CHALLENGE – Reproduce the rows below without any change, starting at the line containing "Screen dimensions: 812x1457" and continuing through the final row, including both ends.

DATASET EXTRACT –
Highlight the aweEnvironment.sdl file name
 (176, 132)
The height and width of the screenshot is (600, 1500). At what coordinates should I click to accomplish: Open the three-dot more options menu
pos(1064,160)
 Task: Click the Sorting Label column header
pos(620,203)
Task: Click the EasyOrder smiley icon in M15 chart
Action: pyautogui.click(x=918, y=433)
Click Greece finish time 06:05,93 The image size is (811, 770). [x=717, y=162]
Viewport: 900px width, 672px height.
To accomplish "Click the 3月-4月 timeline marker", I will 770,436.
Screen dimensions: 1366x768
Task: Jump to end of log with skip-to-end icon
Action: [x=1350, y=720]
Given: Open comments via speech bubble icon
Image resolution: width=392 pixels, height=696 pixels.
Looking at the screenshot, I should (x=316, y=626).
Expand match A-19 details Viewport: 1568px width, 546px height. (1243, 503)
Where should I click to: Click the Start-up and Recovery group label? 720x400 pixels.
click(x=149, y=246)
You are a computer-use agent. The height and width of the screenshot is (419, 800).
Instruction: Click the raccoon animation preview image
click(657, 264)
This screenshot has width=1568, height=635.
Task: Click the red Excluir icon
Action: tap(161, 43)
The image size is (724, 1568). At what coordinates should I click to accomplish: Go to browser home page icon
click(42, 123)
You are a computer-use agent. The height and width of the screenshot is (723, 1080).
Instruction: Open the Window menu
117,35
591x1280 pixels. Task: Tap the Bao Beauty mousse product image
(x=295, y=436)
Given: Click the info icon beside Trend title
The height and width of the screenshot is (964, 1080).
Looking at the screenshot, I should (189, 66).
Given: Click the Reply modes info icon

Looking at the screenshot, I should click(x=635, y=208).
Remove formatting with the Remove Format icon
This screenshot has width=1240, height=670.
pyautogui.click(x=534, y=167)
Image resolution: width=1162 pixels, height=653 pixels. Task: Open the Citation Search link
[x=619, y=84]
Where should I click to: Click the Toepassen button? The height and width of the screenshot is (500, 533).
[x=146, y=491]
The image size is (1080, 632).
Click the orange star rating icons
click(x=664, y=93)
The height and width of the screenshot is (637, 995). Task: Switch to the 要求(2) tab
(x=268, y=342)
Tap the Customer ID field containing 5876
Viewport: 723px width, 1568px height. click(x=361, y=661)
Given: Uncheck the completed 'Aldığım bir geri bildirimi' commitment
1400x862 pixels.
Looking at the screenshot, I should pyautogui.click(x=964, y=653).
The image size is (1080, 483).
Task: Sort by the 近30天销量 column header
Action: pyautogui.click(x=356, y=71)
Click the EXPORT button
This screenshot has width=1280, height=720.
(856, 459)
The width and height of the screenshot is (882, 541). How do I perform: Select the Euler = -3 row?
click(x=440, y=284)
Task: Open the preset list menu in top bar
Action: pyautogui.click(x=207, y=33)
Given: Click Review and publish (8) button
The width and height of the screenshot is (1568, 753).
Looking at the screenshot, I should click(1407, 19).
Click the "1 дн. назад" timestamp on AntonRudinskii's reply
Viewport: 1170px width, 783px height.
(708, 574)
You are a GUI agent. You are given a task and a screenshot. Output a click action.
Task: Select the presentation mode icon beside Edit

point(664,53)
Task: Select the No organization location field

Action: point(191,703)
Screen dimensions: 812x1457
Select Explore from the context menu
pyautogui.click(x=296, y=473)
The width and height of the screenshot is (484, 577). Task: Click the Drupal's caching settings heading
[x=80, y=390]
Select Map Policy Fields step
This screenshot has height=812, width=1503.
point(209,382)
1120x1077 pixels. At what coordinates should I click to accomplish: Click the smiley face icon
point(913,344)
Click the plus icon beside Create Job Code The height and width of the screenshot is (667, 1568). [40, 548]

RESULT OF THE EXERCISE –
Screen dimensions: 812x1457
Select Explore from the context menu
pyautogui.click(x=296, y=473)
The width and height of the screenshot is (484, 577). Task: Click the Drupal's caching settings heading
[x=80, y=390]
Select Map Policy Fields step
This screenshot has height=812, width=1503.
point(209,382)
1120x1077 pixels. At what coordinates should I click to accomplish: Click the smiley face icon
point(913,344)
Click the plus icon beside Create Job Code The height and width of the screenshot is (667, 1568). [40, 548]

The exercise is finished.